Move your data!

Move your data!


It is an old question, and one worth investigating regularly.

What do you do when you want to move a disk back and forth between a GNU/Linux system and Windows? **Updated: how to update FUSE and some precisions**.

A physical problem

While nowadays sharing data between a Windows and a Unix machine is almost trivial (thanks to Samba, or for the hardcore, FTP), when you want to take your data with you and use it whether you're on a Windows or a Unix machine, well, you're in trouble. What can you do?

A brief recap of Windows file systems

Historically, Windows has used File Allocation Table-based file systems: FAT12 for floppies, FAT16 for early hard disks, and FAT32 for larger one (starting with Windows 95 OSR2). This kind of file system isn't robust, not very flexible, has not really high performance, but on the other hand it's very simple to implement - and most Unixes (Linux, xBSD, Solaris etc.) had a compatible read/write capable driver built-in in a flash once a new version was released.

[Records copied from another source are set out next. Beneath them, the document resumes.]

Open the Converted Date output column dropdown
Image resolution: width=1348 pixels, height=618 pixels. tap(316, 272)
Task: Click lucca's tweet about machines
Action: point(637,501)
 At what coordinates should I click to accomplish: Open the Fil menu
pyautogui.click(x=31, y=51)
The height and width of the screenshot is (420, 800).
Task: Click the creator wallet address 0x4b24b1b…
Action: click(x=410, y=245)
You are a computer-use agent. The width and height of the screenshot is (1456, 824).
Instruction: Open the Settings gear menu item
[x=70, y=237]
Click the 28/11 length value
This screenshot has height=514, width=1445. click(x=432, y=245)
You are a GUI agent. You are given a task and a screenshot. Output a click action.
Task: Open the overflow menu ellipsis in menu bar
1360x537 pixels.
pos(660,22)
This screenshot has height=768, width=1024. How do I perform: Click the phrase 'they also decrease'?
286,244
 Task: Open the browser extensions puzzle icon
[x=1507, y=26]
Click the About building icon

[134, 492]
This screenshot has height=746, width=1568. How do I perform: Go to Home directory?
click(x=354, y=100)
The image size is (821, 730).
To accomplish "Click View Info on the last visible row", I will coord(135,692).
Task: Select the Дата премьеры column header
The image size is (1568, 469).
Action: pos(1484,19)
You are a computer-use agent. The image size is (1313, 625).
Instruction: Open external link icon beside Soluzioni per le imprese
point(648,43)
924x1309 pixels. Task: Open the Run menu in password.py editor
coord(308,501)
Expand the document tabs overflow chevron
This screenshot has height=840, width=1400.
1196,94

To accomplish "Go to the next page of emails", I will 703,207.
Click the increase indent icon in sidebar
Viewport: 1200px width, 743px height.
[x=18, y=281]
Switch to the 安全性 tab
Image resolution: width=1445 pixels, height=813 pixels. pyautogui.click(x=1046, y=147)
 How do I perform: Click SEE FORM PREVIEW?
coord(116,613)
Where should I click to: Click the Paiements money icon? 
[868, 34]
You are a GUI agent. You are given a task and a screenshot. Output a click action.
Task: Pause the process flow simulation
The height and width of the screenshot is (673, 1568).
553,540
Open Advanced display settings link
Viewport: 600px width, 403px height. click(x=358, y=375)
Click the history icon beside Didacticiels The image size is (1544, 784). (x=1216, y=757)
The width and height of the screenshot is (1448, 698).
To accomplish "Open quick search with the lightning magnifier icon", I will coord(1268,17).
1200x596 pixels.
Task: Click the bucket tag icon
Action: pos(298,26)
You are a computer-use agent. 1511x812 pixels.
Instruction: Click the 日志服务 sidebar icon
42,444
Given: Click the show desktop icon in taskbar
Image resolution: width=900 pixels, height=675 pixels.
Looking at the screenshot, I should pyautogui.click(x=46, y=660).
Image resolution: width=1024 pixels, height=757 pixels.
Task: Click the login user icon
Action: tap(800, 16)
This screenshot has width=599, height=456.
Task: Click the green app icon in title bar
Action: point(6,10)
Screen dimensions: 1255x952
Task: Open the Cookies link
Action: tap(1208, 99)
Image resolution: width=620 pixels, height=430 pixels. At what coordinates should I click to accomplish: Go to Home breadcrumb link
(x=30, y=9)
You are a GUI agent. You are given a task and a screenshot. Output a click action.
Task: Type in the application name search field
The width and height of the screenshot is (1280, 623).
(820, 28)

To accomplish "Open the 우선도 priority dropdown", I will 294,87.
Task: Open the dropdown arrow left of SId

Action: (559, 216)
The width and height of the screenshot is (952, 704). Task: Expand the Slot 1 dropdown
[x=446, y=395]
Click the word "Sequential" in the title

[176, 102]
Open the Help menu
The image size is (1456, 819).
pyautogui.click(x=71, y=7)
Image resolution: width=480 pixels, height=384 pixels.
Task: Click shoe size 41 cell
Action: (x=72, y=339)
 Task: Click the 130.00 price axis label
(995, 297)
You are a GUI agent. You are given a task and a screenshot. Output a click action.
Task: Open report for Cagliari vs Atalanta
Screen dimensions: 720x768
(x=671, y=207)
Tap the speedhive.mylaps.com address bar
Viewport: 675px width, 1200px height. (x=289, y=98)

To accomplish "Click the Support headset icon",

Meaning that, until now, you were usually content to format your 'translation' disk into FAT32 and be done with it. Right, but there were limitations:

  • FAT32 won't support files larger than 4 Gb (file size is stored as a 32-bit unsigned integer)
  • Windows won't deal well with partitions larger than 32 Gb (Windows 9x will actually trash partitions larger than 8 Gb upon install)
  • FAT32 is inefficient with large amounts of files, doesn't deal well with complex script, doesn't implement security schemes of any kind...
  • FAT32 doesn't support Unicode; you need to specify code pages and encoding at mount time.
  • Right now, Microsoft is trying to ban FAT32 - both from their own systems and from others.

Meaning that Windows is left with two file systems it can gladly support: NTFS and ISO9660 - yes, the CD/DVD-ROM file system, with its (mostly of being read only) problems.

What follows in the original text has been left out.